▶ [GIVEN EXERCISE]: Copy the following items verbatim.

━━ PROVIDED RECORDS

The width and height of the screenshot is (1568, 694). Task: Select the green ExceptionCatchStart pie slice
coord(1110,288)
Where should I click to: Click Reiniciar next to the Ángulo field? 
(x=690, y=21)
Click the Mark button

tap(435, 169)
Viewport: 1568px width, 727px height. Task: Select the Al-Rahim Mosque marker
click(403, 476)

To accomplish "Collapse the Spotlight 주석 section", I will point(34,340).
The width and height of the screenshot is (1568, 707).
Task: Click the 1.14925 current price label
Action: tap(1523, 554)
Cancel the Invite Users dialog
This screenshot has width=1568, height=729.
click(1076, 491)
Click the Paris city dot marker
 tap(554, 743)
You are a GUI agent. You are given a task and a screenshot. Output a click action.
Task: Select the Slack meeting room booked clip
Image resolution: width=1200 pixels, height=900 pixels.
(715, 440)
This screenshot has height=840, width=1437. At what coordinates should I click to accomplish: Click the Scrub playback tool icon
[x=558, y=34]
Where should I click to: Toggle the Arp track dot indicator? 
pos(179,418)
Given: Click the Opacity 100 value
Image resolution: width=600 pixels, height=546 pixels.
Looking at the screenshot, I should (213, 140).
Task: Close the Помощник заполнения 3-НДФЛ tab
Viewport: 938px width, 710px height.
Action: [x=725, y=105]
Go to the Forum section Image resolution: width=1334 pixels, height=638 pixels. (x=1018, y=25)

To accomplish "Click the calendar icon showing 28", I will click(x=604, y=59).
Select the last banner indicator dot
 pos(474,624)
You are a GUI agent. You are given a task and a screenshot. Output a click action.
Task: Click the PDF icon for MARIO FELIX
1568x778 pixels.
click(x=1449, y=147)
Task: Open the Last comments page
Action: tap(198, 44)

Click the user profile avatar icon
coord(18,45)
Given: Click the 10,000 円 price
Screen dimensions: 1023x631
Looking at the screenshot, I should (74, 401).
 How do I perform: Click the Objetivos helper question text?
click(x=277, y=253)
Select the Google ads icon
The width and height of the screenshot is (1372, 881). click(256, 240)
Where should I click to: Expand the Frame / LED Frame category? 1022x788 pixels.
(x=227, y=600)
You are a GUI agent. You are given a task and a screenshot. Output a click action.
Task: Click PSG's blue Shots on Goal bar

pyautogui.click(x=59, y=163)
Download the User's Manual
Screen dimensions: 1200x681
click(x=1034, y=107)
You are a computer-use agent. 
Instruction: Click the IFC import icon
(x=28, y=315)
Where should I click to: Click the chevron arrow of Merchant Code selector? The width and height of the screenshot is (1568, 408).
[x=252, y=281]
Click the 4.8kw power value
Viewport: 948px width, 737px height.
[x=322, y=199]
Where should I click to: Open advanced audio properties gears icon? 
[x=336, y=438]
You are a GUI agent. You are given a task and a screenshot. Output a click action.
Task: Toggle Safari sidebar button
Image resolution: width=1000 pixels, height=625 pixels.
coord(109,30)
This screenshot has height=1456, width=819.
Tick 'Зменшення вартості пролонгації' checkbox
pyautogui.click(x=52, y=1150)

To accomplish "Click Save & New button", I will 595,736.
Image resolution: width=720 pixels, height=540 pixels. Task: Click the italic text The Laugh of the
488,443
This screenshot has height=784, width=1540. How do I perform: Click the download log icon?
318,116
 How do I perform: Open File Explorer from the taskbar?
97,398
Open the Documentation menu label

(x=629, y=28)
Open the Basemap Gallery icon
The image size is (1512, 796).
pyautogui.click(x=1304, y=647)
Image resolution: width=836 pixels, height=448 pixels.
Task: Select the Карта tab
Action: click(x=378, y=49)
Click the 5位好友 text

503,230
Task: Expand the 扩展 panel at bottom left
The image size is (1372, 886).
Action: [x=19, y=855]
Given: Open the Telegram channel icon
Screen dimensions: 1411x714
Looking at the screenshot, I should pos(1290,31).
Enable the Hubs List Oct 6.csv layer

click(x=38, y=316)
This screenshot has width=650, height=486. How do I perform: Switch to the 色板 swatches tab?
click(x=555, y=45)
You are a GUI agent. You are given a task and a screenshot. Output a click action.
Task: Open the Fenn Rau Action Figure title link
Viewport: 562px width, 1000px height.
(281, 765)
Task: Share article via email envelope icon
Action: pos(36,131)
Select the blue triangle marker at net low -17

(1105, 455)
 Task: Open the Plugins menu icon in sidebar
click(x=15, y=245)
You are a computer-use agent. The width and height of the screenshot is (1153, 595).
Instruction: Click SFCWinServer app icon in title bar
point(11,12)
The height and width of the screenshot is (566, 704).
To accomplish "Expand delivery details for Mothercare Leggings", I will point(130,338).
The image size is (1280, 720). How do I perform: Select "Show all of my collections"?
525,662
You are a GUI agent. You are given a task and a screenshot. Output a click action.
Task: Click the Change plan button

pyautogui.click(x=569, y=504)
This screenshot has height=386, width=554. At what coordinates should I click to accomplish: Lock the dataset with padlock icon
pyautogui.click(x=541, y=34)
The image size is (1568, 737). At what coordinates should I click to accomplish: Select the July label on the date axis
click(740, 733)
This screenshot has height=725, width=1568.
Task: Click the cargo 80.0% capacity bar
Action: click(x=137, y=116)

━━━━

▶ [RESULT]:
The width and height of the screenshot is (1568, 694). Task: Select the green ExceptionCatchStart pie slice
coord(1110,288)
Where should I click to: Click Reiniciar next to the Ángulo field? 
(x=690, y=21)
Click the Mark button

tap(435, 169)
Viewport: 1568px width, 727px height. Task: Select the Al-Rahim Mosque marker
click(403, 476)

To accomplish "Collapse the Spotlight 주석 section", I will point(34,340).
The width and height of the screenshot is (1568, 707).
Task: Click the 1.14925 current price label
Action: tap(1523, 554)
Cancel the Invite Users dialog
This screenshot has width=1568, height=729.
click(1076, 491)
Click the Paris city dot marker
 tap(554, 743)
You are a GUI agent. You are given a task and a screenshot. Output a click action.
Task: Select the Slack meeting room booked clip
Image resolution: width=1200 pixels, height=900 pixels.
(715, 440)
This screenshot has height=840, width=1437. At what coordinates should I click to accomplish: Click the Scrub playback tool icon
[x=558, y=34]
Where should I click to: Toggle the Arp track dot indicator? 
pos(179,418)
Given: Click the Opacity 100 value
Image resolution: width=600 pixels, height=546 pixels.
Looking at the screenshot, I should (213, 140).
Task: Close the Помощник заполнения 3-НДФЛ tab
Viewport: 938px width, 710px height.
Action: [x=725, y=105]
Go to the Forum section Image resolution: width=1334 pixels, height=638 pixels. (x=1018, y=25)

To accomplish "Click the calendar icon showing 28", I will click(x=604, y=59).
Select the last banner indicator dot
 pos(474,624)
You are a GUI agent. You are given a task and a screenshot. Output a click action.
Task: Click the PDF icon for MARIO FELIX
1568x778 pixels.
click(x=1449, y=147)
Task: Open the Last comments page
Action: tap(198, 44)

Click the user profile avatar icon
coord(18,45)
Given: Click the 10,000 円 price
Screen dimensions: 1023x631
Looking at the screenshot, I should (74, 401).
 How do I perform: Click the Objetivos helper question text?
click(x=277, y=253)
Select the Google ads icon
The width and height of the screenshot is (1372, 881). click(256, 240)
Where should I click to: Expand the Frame / LED Frame category? 1022x788 pixels.
(x=227, y=600)
You are a GUI agent. You are given a task and a screenshot. Output a click action.
Task: Click PSG's blue Shots on Goal bar

pyautogui.click(x=59, y=163)
Download the User's Manual
Screen dimensions: 1200x681
click(x=1034, y=107)
You are a computer-use agent. 
Instruction: Click the IFC import icon
(x=28, y=315)
Where should I click to: Click the chevron arrow of Merchant Code selector? The width and height of the screenshot is (1568, 408).
[x=252, y=281]
Click the 4.8kw power value
Viewport: 948px width, 737px height.
[x=322, y=199]
Where should I click to: Open advanced audio properties gears icon? 
[x=336, y=438]
You are a GUI agent. You are given a task and a screenshot. Output a click action.
Task: Toggle Safari sidebar button
Image resolution: width=1000 pixels, height=625 pixels.
coord(109,30)
This screenshot has height=1456, width=819.
Tick 'Зменшення вартості пролонгації' checkbox
pyautogui.click(x=52, y=1150)

To accomplish "Click Save & New button", I will 595,736.
Image resolution: width=720 pixels, height=540 pixels. Task: Click the italic text The Laugh of the
488,443
This screenshot has height=784, width=1540. How do I perform: Click the download log icon?
318,116
 How do I perform: Open File Explorer from the taskbar?
97,398
Open the Documentation menu label

(x=629, y=28)
Open the Basemap Gallery icon
The image size is (1512, 796).
pyautogui.click(x=1304, y=647)
Image resolution: width=836 pixels, height=448 pixels.
Task: Select the Карта tab
Action: click(x=378, y=49)
Click the 5位好友 text

503,230
Task: Expand the 扩展 panel at bottom left
The image size is (1372, 886).
Action: [x=19, y=855]
Given: Open the Telegram channel icon
Screen dimensions: 1411x714
Looking at the screenshot, I should pos(1290,31).
Enable the Hubs List Oct 6.csv layer

click(x=38, y=316)
This screenshot has width=650, height=486. How do I perform: Switch to the 色板 swatches tab?
click(x=555, y=45)
You are a GUI agent. You are given a task and a screenshot. Output a click action.
Task: Open the Fenn Rau Action Figure title link
Viewport: 562px width, 1000px height.
(281, 765)
Task: Share article via email envelope icon
Action: pos(36,131)
Select the blue triangle marker at net low -17

(1105, 455)
 Task: Open the Plugins menu icon in sidebar
click(x=15, y=245)
You are a computer-use agent. The width and height of the screenshot is (1153, 595).
Instruction: Click SFCWinServer app icon in title bar
point(11,12)
The height and width of the screenshot is (566, 704).
To accomplish "Expand delivery details for Mothercare Leggings", I will point(130,338).
The image size is (1280, 720). How do I perform: Select "Show all of my collections"?
525,662
You are a GUI agent. You are given a task and a screenshot. Output a click action.
Task: Click the Change plan button

pyautogui.click(x=569, y=504)
This screenshot has height=386, width=554. At what coordinates should I click to accomplish: Lock the dataset with padlock icon
pyautogui.click(x=541, y=34)
The image size is (1568, 737). At what coordinates should I click to accomplish: Select the July label on the date axis
click(740, 733)
This screenshot has height=725, width=1568.
Task: Click the cargo 80.0% capacity bar
Action: click(x=137, y=116)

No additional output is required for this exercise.